In this project I want to show my python coding skills in Google Colaboratory Environment. Beside this, I will try to show all steps of technical analysis of investment portfolio using next python libraries:
- Pandas(pandas data reader)
- yfinance
- NumPy(linAlg)
- SciPy(optimize and stats)
- Plotly(graph objects and subplots)
- Statsmodels.api
I will do it in 7 steps:
- Portfolio Optimization
- Efficient Frontiers
- CAPM Model
- Sharpe's Ratio
- Testing Portfolio Performances
- Robustness portfolio
- Black-Litterman model
After I did this I will compare it with non-technical analysis portfolio (Decision comes from gut and inspiration).

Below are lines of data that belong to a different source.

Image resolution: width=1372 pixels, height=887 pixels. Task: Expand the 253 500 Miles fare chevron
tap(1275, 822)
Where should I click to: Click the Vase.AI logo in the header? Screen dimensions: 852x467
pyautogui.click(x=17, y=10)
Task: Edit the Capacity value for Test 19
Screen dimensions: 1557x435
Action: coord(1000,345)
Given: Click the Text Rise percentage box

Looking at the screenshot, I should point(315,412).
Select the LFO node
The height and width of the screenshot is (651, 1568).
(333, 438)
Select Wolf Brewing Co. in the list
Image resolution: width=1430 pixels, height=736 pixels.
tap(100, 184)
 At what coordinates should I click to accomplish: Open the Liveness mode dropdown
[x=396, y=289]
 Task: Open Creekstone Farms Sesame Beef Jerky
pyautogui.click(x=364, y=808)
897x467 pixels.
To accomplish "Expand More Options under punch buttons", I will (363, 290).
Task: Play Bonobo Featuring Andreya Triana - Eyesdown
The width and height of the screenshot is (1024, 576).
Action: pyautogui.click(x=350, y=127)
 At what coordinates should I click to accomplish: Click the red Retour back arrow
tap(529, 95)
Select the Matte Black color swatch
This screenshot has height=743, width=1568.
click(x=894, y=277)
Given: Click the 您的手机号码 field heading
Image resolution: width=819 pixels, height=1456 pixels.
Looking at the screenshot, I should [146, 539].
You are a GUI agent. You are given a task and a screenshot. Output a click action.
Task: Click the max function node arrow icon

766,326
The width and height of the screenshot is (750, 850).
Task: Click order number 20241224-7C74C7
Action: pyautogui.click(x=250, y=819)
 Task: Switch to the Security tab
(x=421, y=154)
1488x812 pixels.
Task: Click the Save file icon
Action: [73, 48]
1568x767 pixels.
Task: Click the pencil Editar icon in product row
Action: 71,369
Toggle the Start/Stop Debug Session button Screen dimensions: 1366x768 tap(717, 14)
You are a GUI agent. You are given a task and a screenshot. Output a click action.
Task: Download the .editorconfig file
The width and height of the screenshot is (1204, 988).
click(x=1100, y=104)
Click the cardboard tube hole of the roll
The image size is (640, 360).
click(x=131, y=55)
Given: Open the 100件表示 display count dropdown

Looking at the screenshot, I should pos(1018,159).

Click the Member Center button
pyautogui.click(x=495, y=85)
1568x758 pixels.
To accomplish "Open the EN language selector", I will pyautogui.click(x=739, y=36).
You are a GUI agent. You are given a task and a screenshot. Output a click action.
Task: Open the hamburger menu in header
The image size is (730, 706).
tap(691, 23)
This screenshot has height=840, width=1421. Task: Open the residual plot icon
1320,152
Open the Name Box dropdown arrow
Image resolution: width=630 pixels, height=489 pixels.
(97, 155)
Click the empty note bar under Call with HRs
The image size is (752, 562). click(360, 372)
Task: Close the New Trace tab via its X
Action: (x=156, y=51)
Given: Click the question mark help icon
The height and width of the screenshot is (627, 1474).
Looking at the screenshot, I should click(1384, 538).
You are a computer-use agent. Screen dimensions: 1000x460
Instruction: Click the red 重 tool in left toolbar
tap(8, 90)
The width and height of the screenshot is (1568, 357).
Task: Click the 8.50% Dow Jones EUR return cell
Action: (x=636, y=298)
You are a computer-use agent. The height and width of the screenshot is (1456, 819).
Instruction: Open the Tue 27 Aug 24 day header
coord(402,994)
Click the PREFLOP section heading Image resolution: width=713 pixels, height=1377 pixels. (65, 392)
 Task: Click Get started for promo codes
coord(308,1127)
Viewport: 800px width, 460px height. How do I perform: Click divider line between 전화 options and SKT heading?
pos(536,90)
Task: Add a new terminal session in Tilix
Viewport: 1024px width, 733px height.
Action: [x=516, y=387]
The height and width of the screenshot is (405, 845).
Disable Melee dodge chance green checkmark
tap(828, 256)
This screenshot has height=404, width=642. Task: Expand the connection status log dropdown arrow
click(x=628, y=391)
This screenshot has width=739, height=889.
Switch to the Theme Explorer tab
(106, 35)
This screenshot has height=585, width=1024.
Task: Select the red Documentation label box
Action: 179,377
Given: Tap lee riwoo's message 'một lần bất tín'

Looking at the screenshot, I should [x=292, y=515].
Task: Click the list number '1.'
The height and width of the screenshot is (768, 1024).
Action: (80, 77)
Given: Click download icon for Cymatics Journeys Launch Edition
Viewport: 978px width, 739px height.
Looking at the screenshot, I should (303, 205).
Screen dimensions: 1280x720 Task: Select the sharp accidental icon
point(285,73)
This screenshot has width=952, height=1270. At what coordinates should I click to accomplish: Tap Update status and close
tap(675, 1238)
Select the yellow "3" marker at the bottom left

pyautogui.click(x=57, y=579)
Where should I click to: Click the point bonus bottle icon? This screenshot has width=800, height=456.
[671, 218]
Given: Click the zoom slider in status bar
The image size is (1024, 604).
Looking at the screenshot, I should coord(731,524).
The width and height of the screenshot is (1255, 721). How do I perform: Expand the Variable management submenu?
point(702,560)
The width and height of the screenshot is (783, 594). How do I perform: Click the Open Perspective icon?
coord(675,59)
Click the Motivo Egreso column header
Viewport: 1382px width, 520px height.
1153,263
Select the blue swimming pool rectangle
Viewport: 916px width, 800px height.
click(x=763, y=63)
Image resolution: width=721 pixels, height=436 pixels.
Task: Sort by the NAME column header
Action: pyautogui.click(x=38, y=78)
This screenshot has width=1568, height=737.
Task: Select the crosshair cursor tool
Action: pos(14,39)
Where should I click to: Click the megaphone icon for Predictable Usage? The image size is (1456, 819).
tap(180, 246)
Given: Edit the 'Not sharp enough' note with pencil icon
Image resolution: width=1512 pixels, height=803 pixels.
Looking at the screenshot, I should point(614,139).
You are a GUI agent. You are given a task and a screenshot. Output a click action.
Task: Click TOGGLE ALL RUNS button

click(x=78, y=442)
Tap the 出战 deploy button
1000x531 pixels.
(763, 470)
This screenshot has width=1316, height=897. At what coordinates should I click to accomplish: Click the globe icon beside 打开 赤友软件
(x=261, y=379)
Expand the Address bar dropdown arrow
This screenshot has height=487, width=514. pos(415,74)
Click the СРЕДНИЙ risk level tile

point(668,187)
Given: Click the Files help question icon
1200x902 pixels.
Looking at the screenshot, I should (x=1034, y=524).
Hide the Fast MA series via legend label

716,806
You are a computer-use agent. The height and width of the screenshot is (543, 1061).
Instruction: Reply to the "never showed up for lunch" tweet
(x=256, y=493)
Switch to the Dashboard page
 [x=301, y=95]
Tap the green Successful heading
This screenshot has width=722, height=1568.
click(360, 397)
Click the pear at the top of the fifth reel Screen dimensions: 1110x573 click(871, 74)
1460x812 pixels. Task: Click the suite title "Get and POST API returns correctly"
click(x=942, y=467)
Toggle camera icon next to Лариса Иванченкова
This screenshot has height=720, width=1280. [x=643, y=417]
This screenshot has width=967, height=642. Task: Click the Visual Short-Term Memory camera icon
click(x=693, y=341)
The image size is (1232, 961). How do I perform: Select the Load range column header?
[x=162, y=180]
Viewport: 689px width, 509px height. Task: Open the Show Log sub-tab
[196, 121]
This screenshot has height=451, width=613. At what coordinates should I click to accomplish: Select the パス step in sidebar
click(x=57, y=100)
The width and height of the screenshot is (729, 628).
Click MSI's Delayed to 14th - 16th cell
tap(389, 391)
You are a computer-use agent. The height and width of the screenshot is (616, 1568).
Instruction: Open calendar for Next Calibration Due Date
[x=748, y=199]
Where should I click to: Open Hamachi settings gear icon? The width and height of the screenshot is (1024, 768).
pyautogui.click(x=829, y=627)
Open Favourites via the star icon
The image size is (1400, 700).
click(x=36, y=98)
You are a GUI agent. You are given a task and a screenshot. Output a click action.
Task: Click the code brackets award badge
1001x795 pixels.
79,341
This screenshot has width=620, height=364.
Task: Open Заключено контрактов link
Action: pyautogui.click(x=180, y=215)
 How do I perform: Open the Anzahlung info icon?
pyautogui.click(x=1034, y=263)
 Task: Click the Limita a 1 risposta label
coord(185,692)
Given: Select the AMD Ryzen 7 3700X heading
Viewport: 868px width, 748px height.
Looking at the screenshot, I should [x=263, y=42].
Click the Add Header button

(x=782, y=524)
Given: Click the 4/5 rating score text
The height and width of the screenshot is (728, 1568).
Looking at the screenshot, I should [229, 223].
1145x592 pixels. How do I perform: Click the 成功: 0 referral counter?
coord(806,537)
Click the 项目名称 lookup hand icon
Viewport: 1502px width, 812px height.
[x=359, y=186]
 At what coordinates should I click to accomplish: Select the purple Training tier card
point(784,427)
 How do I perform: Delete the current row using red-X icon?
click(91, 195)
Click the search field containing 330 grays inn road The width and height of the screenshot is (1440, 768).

According to non-tech analysis starting portfolio, we use 6 companies:
- Starbucks - SBUX - 0.13 weight
- Coca Cola - KO - 0.22 weight
- Microsoft - MSFT 0.04 weight
- Pfizer - PFE 0.37 weight
- Nike - NKE 0.12 weight
- Exxon Mobil - 0.12 weight
Later Non Technical portfolio had 83 trades and a lot buying-selling companies, so for this analysis I will use only this 6 stocks
According to TA starting portfolio, we use 6 companies:
- Astra Zeneca - AZN
- Nvidia - NVD
- Under Armour
- Rivian - RIVN
- Carnival Corporation - CCL
- McDonalds - MCD